Privacy Policy
Last updated: 02 July 2026. Effective from: 02 July 2026.
1. About This Policy
National School of Business Management (Guarantee) Limited, operating as “NSBM Green University” (“NSBM”, “we”, “us”, or “our”), operates the NSBM Student Portal (students.nsbm.ac.lk), including all of its features such as the student dashboard, online payments, the GreenMate AI assistant, feedback tools, push notifications, the QR scanner, and the Gym & Pool module. This Privacy Policy explains how we collect, use, disclose, and protect your personal data, and sets out your rights under the Personal Data Protection Act, No. 9 of 2022 of Sri Lanka (as amended by the Personal Data Protection (Amendment) Act, No. 22 of 2025) (together, the “PDPA”), enforced by the Data Protection Authority of Sri Lanka.
Sri Lanka does not currently have a data protection treaty or adequacy arrangement with the European Union, and the Portal is operated solely for NSBM students and staff in Sri Lanka, so the EU General Data Protection Regulation (GDPR) does not, of itself, apply to our processing. We nonetheless design and operate the Portal to align with GDPR-equivalent principles as a matter of good practice.
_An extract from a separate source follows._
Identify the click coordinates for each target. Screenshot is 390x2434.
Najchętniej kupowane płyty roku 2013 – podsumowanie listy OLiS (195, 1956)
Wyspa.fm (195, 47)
See Section 11 (Alignment with International Standards) below.
By accessing, logging into, or otherwise using the Portal or any of its features, you acknowledge that you have read and understood this Policy and you consent to the collection, use, and disclosure of your personal data as described in it. If you are under 18 years of age, please review this Policy with your parent or guardian. If you do not agree, you must not use the Portal.
2. Data Controller & Regulator
Data Controller: National School of Business Management (Guarantee) Limited (operating as NSBM Green University)
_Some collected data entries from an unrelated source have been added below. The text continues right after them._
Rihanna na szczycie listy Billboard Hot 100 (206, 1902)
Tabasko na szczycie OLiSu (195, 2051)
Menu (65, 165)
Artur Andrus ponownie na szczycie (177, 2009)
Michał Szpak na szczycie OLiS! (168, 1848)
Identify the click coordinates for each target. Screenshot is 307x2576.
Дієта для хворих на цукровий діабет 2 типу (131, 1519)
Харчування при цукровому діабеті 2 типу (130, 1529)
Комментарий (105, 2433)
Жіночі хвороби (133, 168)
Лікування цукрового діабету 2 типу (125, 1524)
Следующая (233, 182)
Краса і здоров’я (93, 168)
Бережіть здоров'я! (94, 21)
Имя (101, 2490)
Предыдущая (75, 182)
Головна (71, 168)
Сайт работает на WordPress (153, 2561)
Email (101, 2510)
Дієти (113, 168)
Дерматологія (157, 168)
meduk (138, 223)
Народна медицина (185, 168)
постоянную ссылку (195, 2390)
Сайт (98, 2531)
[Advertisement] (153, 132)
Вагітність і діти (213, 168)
Address: Mahenwatta, Pitipana, Homagama, Sri Lanka
Website: nsbm.ac.lk
Contact: its@nsbm.ac.lk / raminda.k@nsbm.ac.lk
Questions about this Policy or your personal data should be directed to the contact details above. You may also contact Sri Lanka’s independent data protection regulator directly:
Data Protection Authority of Sri Lanka
First Floor, Block 5, BMICH, Bauddhaloka Mawatha, Colombo 07, Sri Lanka
Email: info@dpa.gov.lk · Tel: +94 11 269 7241 / +94 11 269 7237
Web: dpa.gov.lk
3. Personal Data We Collect
3.1 Authentication Data
When you sign in using your NSBM Microsoft 365 account, we receive your institutional email address and display name from Microsoft. We use this solely to authenticate you and look up your student record. Your sign-in session is kept secure and automatically expires after 8 hours.
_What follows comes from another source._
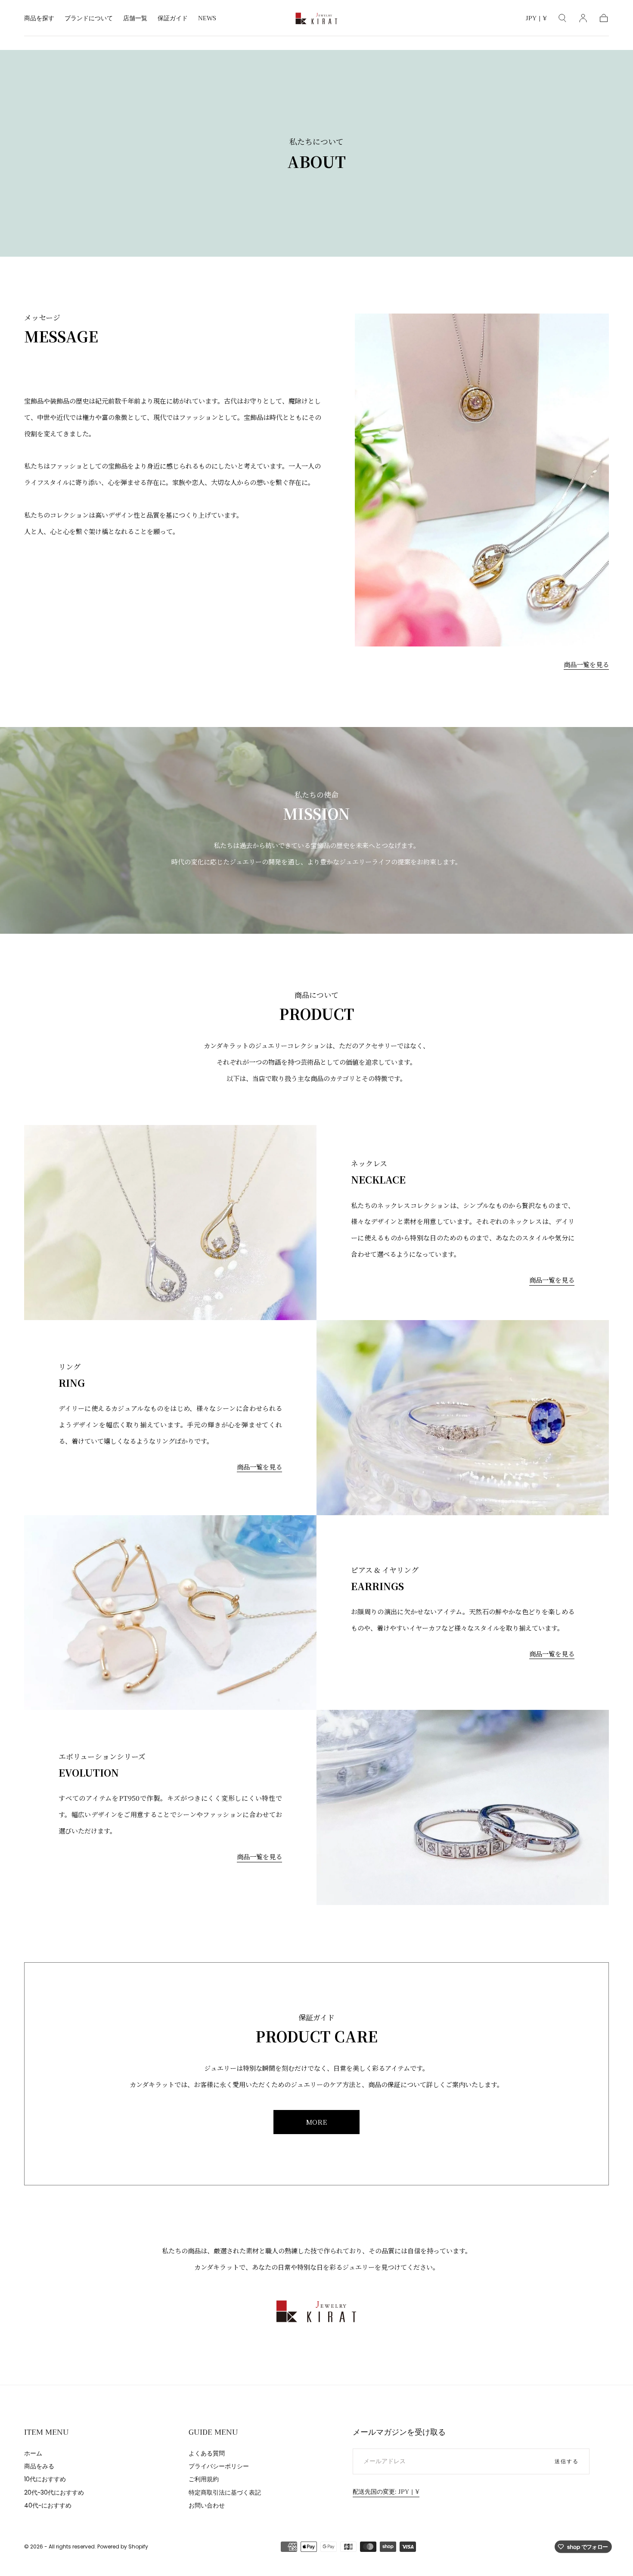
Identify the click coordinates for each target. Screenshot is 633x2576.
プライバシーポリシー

3.2 Student Profile & Academic Data
Upon successful authentication we retrieve your student profile from the University Management Information System (UMIS), which the university already holds as part of your enrolment. This includes: student ID, full name, faculty, degree programme, enrolment status, current year and semester, contact information, guardian details, exam results, attendance, exam schedules, timetables, degree fees, payment history, and Extenuating Circumstances (EC) applications. This data is displayed to you within the Portal and is not shared with unrelated third parties.
3.3 Portal Usage & Session Analytics (Automatic)
To operate the Portal securely and to allow authorised NSBM staff to monitor service usage and quality, we automatically record your activity on the Portal each time you sign in. This includes the pages and features you use, downloads, errors encountered, and searches you make, linked to your student ID, faculty, degree, and year/semester, together with your IP address and device/browser information. This tracking is separate from the cookie consent described in Section 3.4 and does not require it. It only applies once you have logged in, and is visible, in aggregate and per-student form, to authorised staff for institutional oversight.
3.4 Cookie-Based Analytics (Consent-Based)
Only if you accept analytics cookies via the consent banner, the following additional data is collected:
- Google Analytics 4: Anonymised IP address, browser type and version, operating system, pages visited, time on page, referral source, and approximate geographic region (country/city level).
- Microsoft Clarity: Session recordings, heatmaps, scroll depth, and click patterns. Clarity automatically masks text input fields; no passwords or sensitive form data are recorded.
3.5 GreenMate AI Assistant Data
GreenMate is an AI assistant built using an integration with a third-party artificial intelligence (AI) language model service provider. When you use GreenMate, we store the full conversation, your messages and the assistant’s replies, linked to your student ID and email. To answer your questions, GreenMate may draw on your own academic data, such as your profile, results, attendance, exam schedule, timetable, fees, payment history, and EC applications. It does not access another student’s data. Your messages are processed by our third-party AI provider in accordance with their own terms and privacy practices, and may be handled outside Sri Lanka. Please do not enter another person’s personal data, or other sensitive information, into the chat.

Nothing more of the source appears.